Determined not to miss the next fantasy franchise, Connery said yes to The League of Extraordinary Gentlemen, signing on as Allan Quatermain. On paper, it looked safe. In reality, it was a nightmare.
Filming in Prague was plagued by disasters almost immediately. A once-in-a-century flood destroyed massive sets, including Captain Nemo’s submarine, costing the studio millions. But the real damage wasn’t financial—it was psychological. Connery found himself in constant conflict with director Stephen Norrington, whose chaotic, experimental style clashed violently with Connery’s old-school professionalism.
The tension became legendary. Connery reportedly exploded over endless delays, including an entire day wasted debating a prop elephant gun. When Norrington skipped the film’s premiere, Connery was asked where the director might be. His response became Hollywood folklore: “Check the local asylum.”
The experience was so intolerable that Connery took the rare step of inserting himself into the editing process, trying to salvage coherence from what he believed was an unsalvageable mess. But the damage was done. In interviews afterward, Connery didn’t mince words, calling the experience “a nightmare” and the director “certifiable.”

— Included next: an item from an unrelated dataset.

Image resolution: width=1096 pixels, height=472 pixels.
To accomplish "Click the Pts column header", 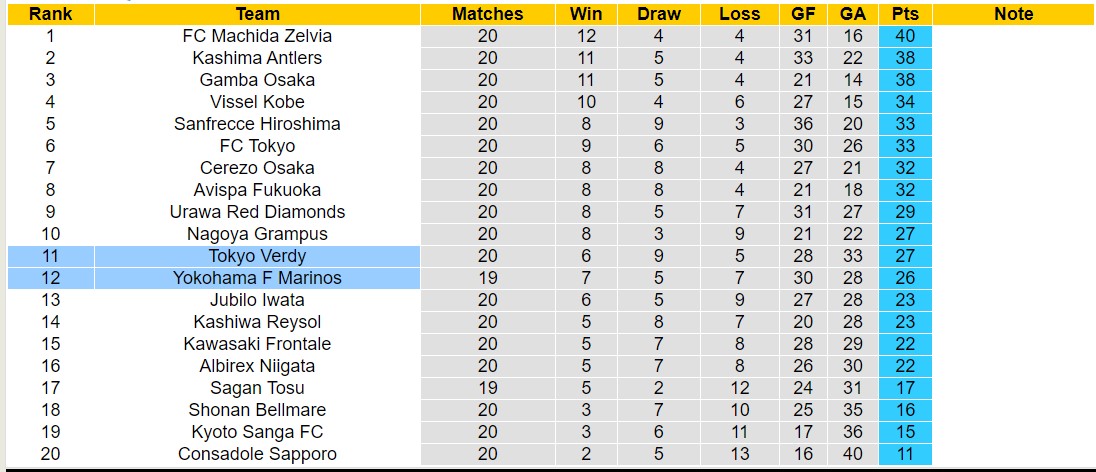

True to his reputation for blunt honesty, Connery followed through. He never made another live-action feature film. In 2006, he formally announced his retirement, delivering the line that perfectly summarized his breaking point: “I’m fed up with the idiots… the ever-widening gap between people who know how to make movies and the people who greenlight them.”
The League of Extraordinary Gentlemen didn’t just end a franchise. It ended one of the most iconic acting careers in cinema history—proving that even $17 million isn’t enough to keep a legend in a business he no longer respected.